To set an example Sisi not only declared his salary but also donated half of it to the national charity institution Tahia Masir, the Long Live Egypt Fund (LLEF). The LLEF is Sisi’s brainchild. He went one step further by donating half of what he inherited from his family to LLEF. He asked rich Egyptians to follow his example. Many did.

He appointed an impressive board of trustees for the LLEF to be in charge of fundraising and spending including ex-Grand Mufti Dr. Ali Gomaa, businessmen Mohamed Al-Amin and Naguib Sawiris, in addition to government representatives.

He has also encouraged Al-Azhar to establish the Zakat House – similar to the one many Muslim countries have - for Muslims to pay their alms instead of paying it to questionable organizations.

Al-Azhar and the Church has also set up Bet Al Aeela – Our Family Home - to educate Muslims and Copts on accepting one another and also to resolve disputes between them before they get worse.

He imposed new capital gain tax and increased income tax on the rich. To regulate prices of basic goods for the poor he increased government outlets for the sale of those goods.

The economy is recovering leading to a stable exchange rate for the dollar and Egypt’s international credit rating has been upgraded for the first time after being downgraded four times since January 2011.

Direct foreign investment totaled $4.7 billion in 2014 and expected to double in 2015. New exploration agreements for gas and oil were signed valued at $2 billion in 2014.  A Cairo-Alexandria high-speed train at the cost of $1 billion and a fourth line for Cairo underground at $3.6 billion is planned.

Recent visit of Sisi to China netted strategic agreements between the two countries in scientific research, oil and gas exploration, space technology, university education, anti-terrorism technology and also in international trade through the renewal of “the silk road” between China, African and Arab countries via Egypt.

Sisi did a reaching out to a large segment of Egyptians, including youth groups, journalists, academics, writers, artists, business people, political leaders and researchers.

He responded to retirees by setting a minimum income. Low-income housing is a mega project in progress that will benefit many. Government subsidies have been channeled only to those who deserve it. He doubled state funding of the arts.

The New Suez Canal including its follow up development projects is the flagship of Sisi’s economic plan.

Egypt’s annual income from the NSC will double from its current level of $5 billion by next year. The NSC development projects will add ten times that amount annually five years. Infra structure projects of new roads totaling an impressive 3400 km, water treatment stations, new cities, hospitals, schools and museums have already started.

Tourists are back and their numbers are double what they were a year ago.

The Muslim Brotherhood’s terrorism and their support for vandalism by the youth against universities and government buildings including electric towers are on the way down.

The support the MB gets from Turkey, Qatar and Hamas with the blessing of the US has been exposed. Egypt is sending a clear message to the world: terrorism is terrorism; you can’t fight it in Syria and Iraq and support it in Egypt.
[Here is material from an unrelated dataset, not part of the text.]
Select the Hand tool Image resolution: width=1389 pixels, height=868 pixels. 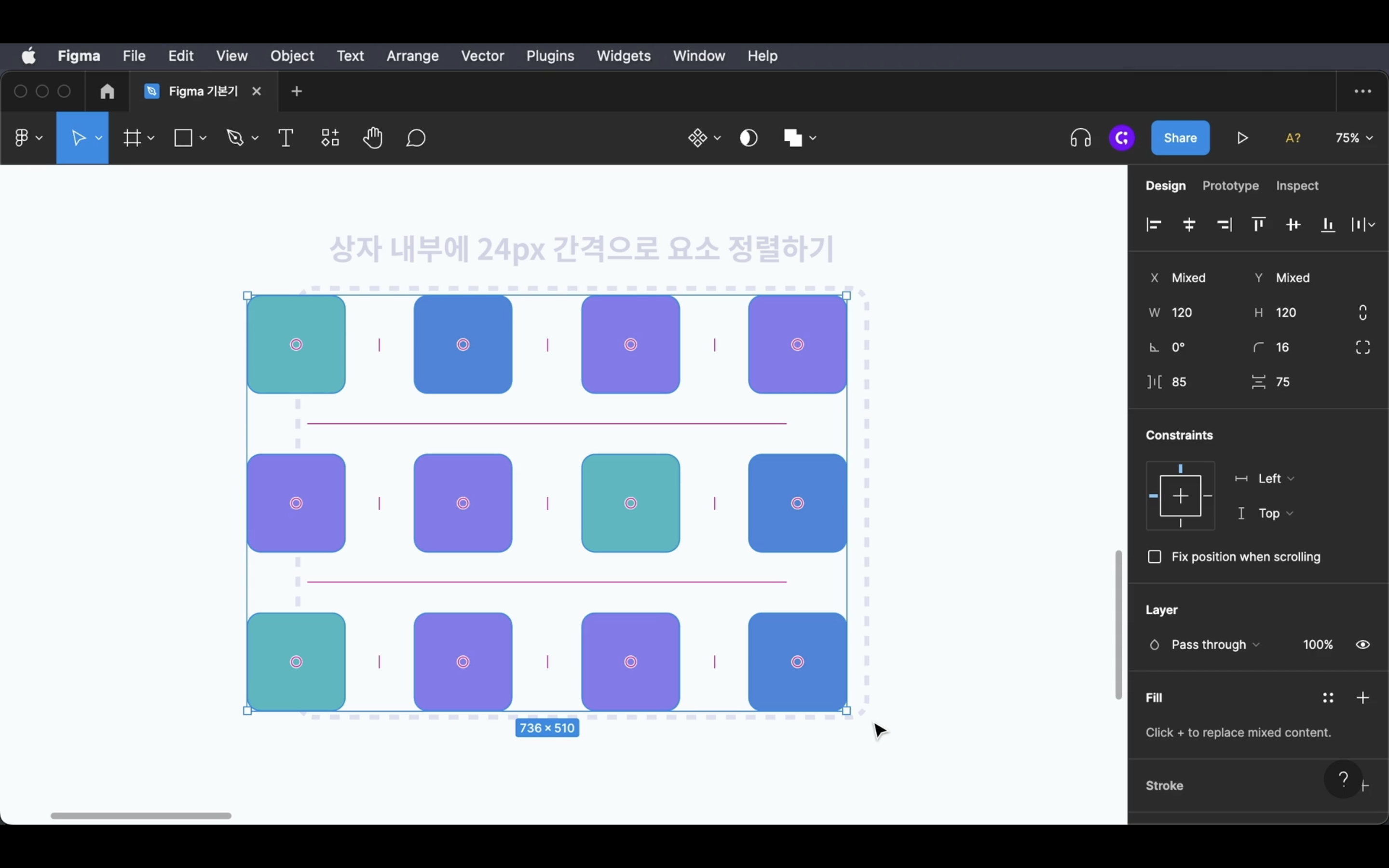[372, 138]
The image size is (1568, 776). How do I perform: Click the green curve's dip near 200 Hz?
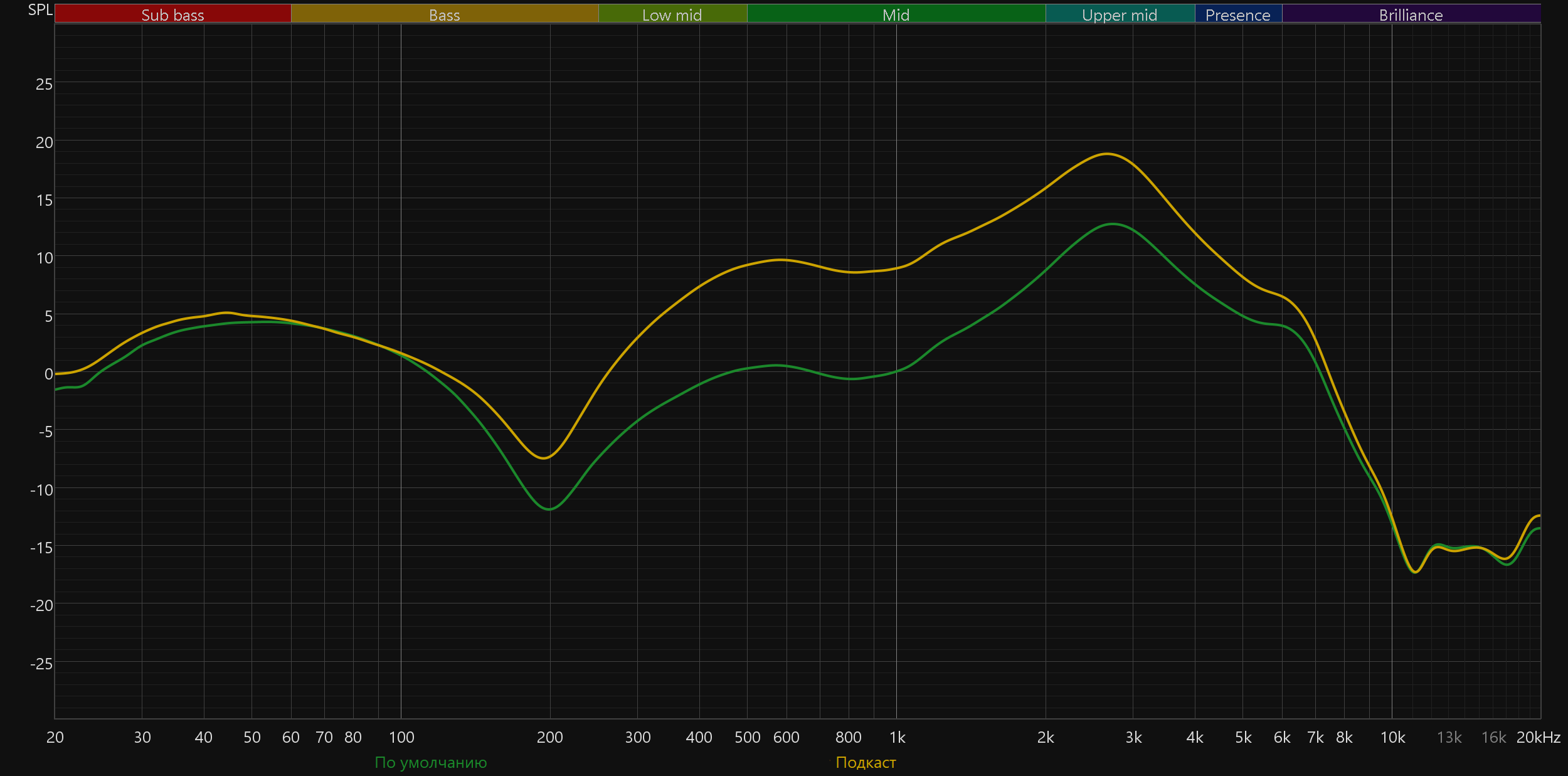click(549, 509)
The MB is listed as a terrorist organization not only in Egypt, but also in Saudi Arabia, the leading conservative Muslim country.
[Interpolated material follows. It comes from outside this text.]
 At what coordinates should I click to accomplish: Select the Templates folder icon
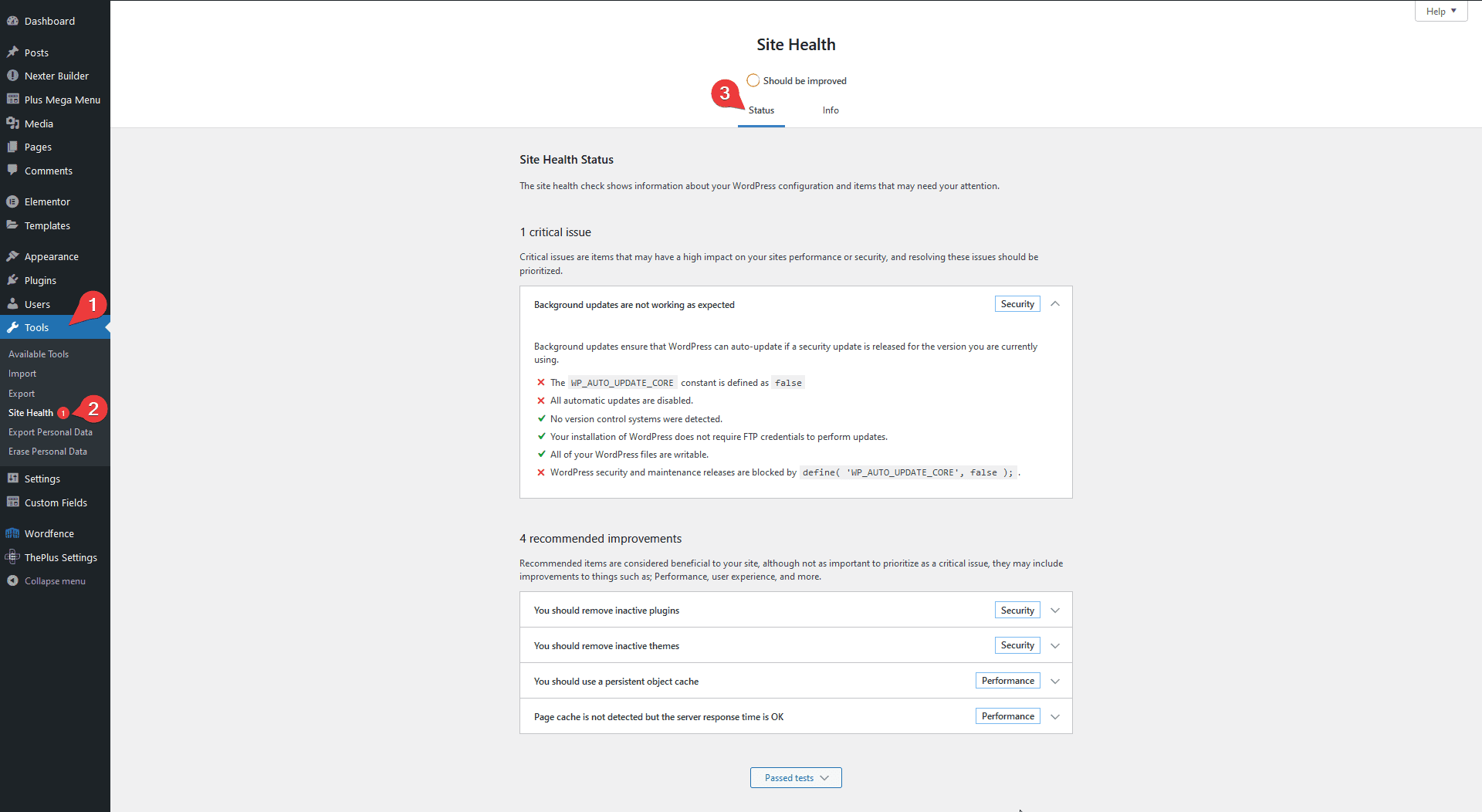click(13, 225)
On the political front, Sisi ratified electoral district law for the upcoming parliamentary election early in 2015. The law grantees fair representation, for the first time for politically marginalized groups including women, youth, Copts and Egyptians living abroad.
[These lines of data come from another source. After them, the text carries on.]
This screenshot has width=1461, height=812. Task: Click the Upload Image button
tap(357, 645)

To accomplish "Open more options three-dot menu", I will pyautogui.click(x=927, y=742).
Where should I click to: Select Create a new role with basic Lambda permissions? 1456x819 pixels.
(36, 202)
For achieving all of the above in six months, Sisi deserves an A. But why not an A+?

Because Sisi has not yet addressed two very important factors that will gobble up much of the benefits of his economical development’s projects.

The first is over consumption especially of harmful goods – Egypt is at the top in lung cancer because of smoking and one of the ten countries in diabetes because of obesity.

Secondly is Egypt’s high birth rate – 2 million new born every year that need a NSC projecting every six months to keep up with the cost of health care, education, housing and new jobs. I hope soon he will address these two challenges.

Tahia Masir - Long Live Egypt and all the best for 2015.